Un panache de fumée persistant peut également capter beaucoup de lumière solaire, perturbant ainsi les organismes aquatiques qui effectuent la photosynthèse (et ont donc besoin de lumière).
Le transport de matières du milieu terrestre vers les lacs par lessivage semble être le principal facteur des impacts des incendies sur la majorité des lacs canadiens.
La combustion elle-même modifie grandement la structure physique et chimique des sols. De plus, la mortalité des arbres réduit l’évaporation et augmente l’érosion, ce qui entraîne un plus grand transport d’eau des sols vers les lacs. De plus, après un incendie, ce transport d’eau des sols vers les lacs se produit davantage dans les sols superficiels, plus riches en matières diverses (carbone organique et nutriments naturellement présents, en plus des résidus de combustion).
Les modifications chimiques des sols provoquées par les incendies augmentent la mobilité des matériaux lors des précipitations. Ainsi, les lacs drainant des terres brûlées reçoivent un volume d’eau (ruissellement) plus important, qui contient davantage de nutriments et de résidus de combustion, que les lacs drainant des terres non brûlées.
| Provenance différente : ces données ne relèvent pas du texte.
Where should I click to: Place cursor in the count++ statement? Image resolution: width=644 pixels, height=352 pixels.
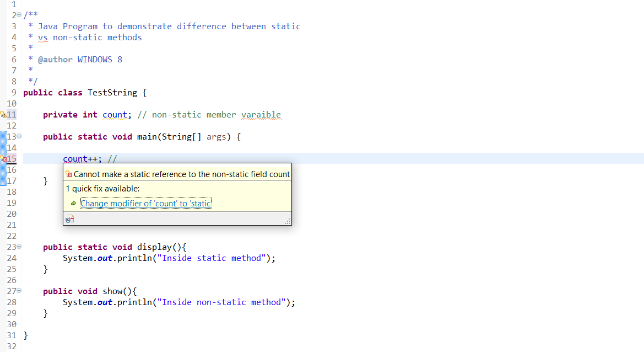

Ces effets peuvent persister pendant plusieurs années, selon la rapidité avec laquelle les bassins versants se rétablissent après un incendie. En effet, des études ont montré une augmentation des concentrations de nutriments (azote, phosphore), de carbone organique et de matières en suspension dans l’eau des lacs jusqu’à quatre ans après un incendie. Mais les effets sur la vie aquatique (abondance, contamination potentielle) restent flous.
Ces effets sur la qualité de l’eau et la vie aquatique seraient en réalité comparables à ceux observés lors d’une exploitation forestière. L’impact des incendies semble être proportionnel à la gravité (la surface couverte) et à l’intensité (la chaleur) du feu, jusqu’à un certain point. Les incendies trop chauds (avec des températures supérieures à 450 °C) peuvent en effet faire que les matières présentes dans le sol partent littéralement en fumée plutôt que d’être transportées vers les lacs.

Une énorme quantité de carbone
Au Canada seulement, en 2023, environ 480 millions de tonnes (Mt) de carbone (ou 1 760 Mt de CO2) ont été émis dans l’atmosphère par l’effet direct de la combustion des arbres (et des sols) par les feux de forêt. Une quantité qui dépasse largement les 708 Mt de CO2 émis par toutes les activités humaines dans le pays.
Chaque mètre carré de territoire brûlé sera drainé par un écosystème aquatique, souvent un lac. Et les incendies augmentent la charge de carbone dans les lacs. Il est donc probable qu’un retour supplémentaire — mais non encore quantifié — de carbone terrestre soit réémis de la surface des lacs vers l’atmosphère suite à la conversion du carbone organique en CO2 par des processus biologiques et physiques dans l’eau. Une autre partie du carbone déposé dans les lacs peut sédimenter et être stockée à long terme dans les sédiments, en profondeur.
La quantification du sort du carbone terrestre dans les lacs après les incendies de forêt permettra de mieux comprendre dans quelle mesure les lacs amplifient ou atténuent une éventuelle boucle de rétroaction entre les incendies de forêt et le changement climatique.